Telomeres are specialized structures found at the ends of linear chromosomes in eukaryotic cells. They consist of repetitive DNA sequences and associated proteins that protect the chromosome ends from degradation, fusion, and recognition as damaged DNA. In humans, the telomeric DNA sequence is made up of thousands of repeats of the nucleotide sequence TTAGGG.
Telomeres play several essential roles in cellular function:
- Chromosome stability: Telomeres protect the ends of chromosomes, preventing them from being recognized as broken DNA and preventing unwanted chromosome fusions or rearrangements.
- Replicative senescence: Telomeres shorten with each cell division due to the end-replication problem, which occurs because DNA polymerase cannot fully replicate the ends of linear DNA molecules. When telomeres become critically short, cells enter a state of replicative senescence, which means they cease dividing and may undergo apoptosis (programmed cell death) or become senescent. This process limits the number of times a cell can divide, acting as a molecular “clock” and contributing to cellular aging.
- Genome integrity: By creating a buffer of non-coding, repetitive DNA sequences, telomeres help preserve essential genetic information during replication, ensuring that important coding regions are not lost.
Telomerase, a specialized enzyme, can add telomeric repeats to the chromosome ends, counteracting telomere shortening. In most human somatic cells, telomerase activity is low or absent, resulting in progressive telomere shortening and eventual cellular senescence. However, certain cells, such as stem cells, germ cells, and some immune cells, have active telomerase to maintain their telomeres and ensure their long-term functionality.

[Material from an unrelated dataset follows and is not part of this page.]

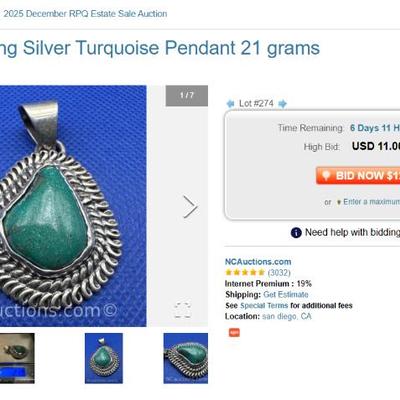400x400 pixels.
Task: Open the san diego, CA location link
Action: click(x=287, y=316)
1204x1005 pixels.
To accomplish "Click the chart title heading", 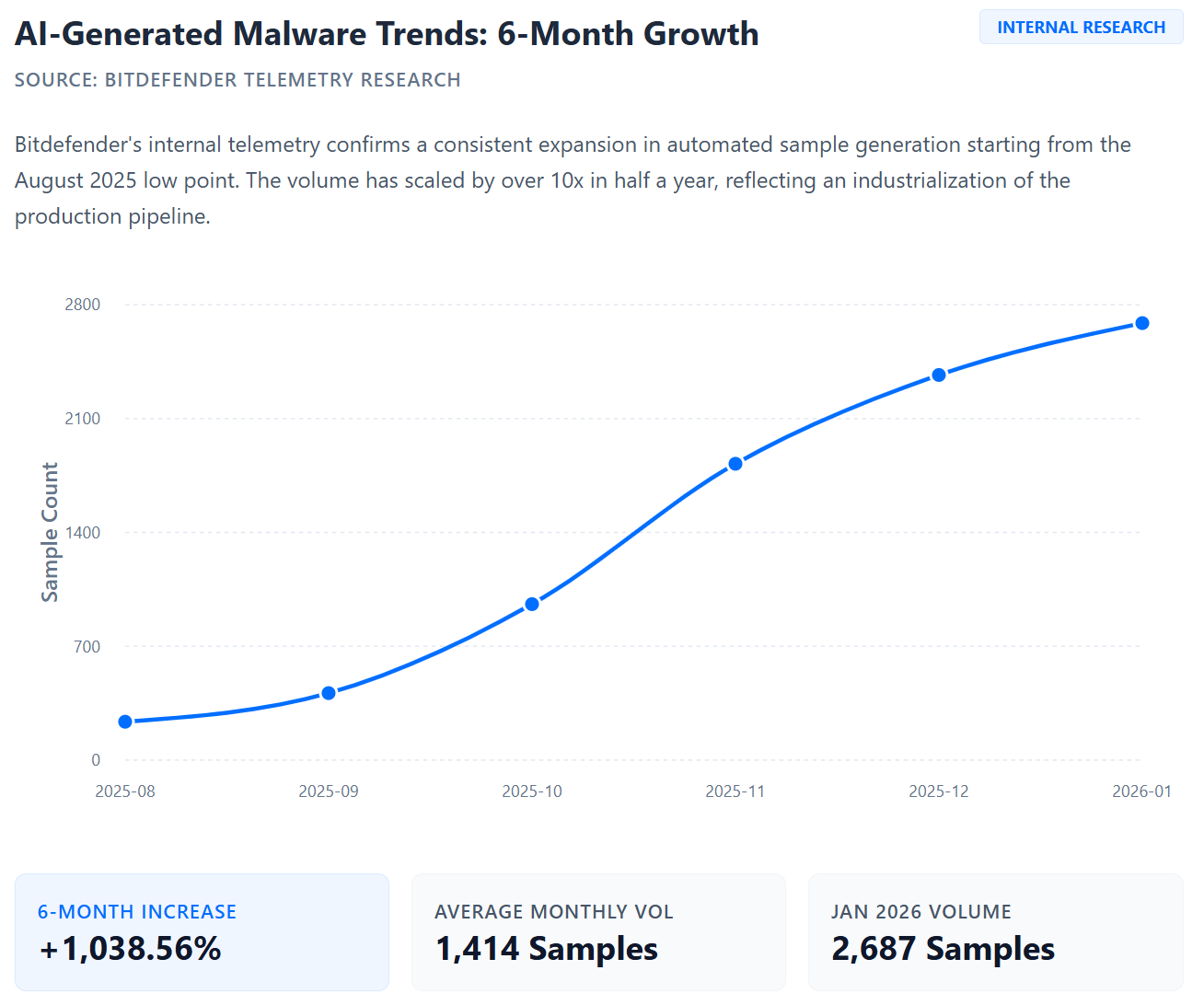I will point(387,34).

In the context of cancer, telomerase is reactivated in approximately 85-90% of human tumors, allowing cancer cells to maintain or even elongate their telomeres and providing them with unlimited replicative potential. This characteristic has made telomerase an attractive target for cancer therapy, and numerous strategies to inhibit telomerase activity are being investigated.
Understanding telomere biology and the factors that influence telomere maintenance is crucial for advancing our knowledge of cellular aging, age-related diseases, and cancer.